[EXERCISE DIRECTIONS] Take the material below and reproduce, word for word, only the lines from the line with "Image resolution: width=1024" through the line with "Select ASUS PCE-N15".

[DATA FOR PROCESSING]
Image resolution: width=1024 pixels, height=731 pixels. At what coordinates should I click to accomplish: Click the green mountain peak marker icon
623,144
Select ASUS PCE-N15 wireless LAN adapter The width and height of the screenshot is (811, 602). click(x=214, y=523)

...

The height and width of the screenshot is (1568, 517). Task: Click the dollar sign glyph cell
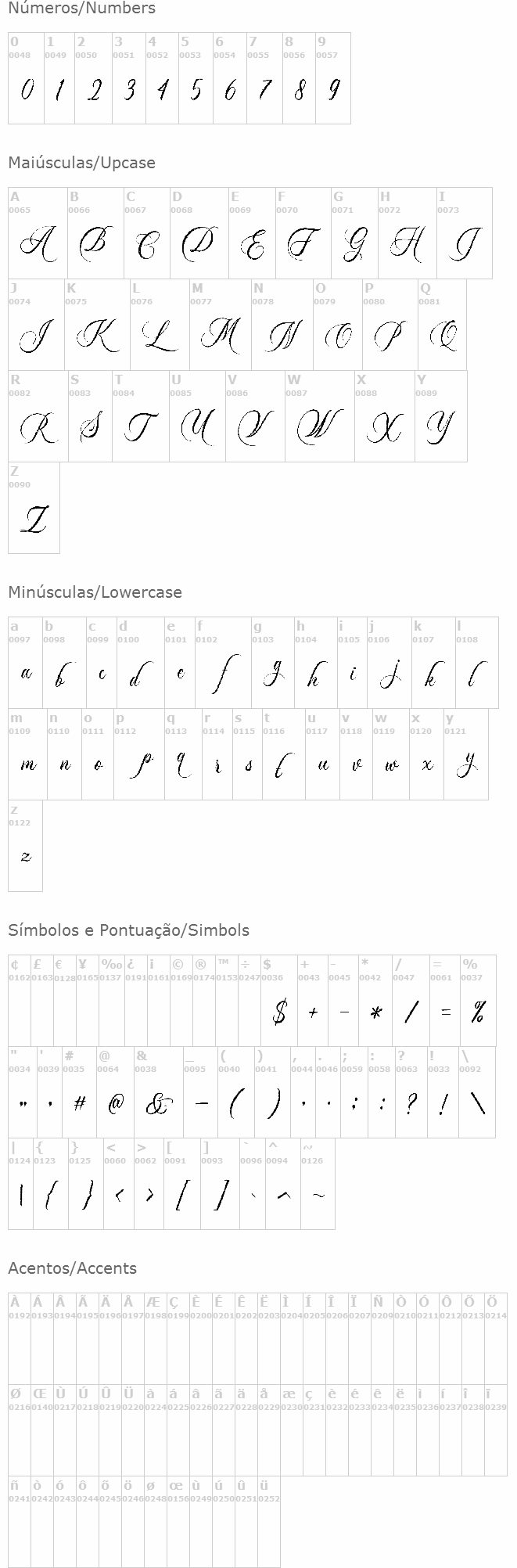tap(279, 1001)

[ANSWER]
Image resolution: width=1024 pixels, height=731 pixels. At what coordinates should I click to accomplish: Click the green mountain peak marker icon
623,144
Select ASUS PCE-N15 wireless LAN adapter The width and height of the screenshot is (811, 602). click(x=214, y=523)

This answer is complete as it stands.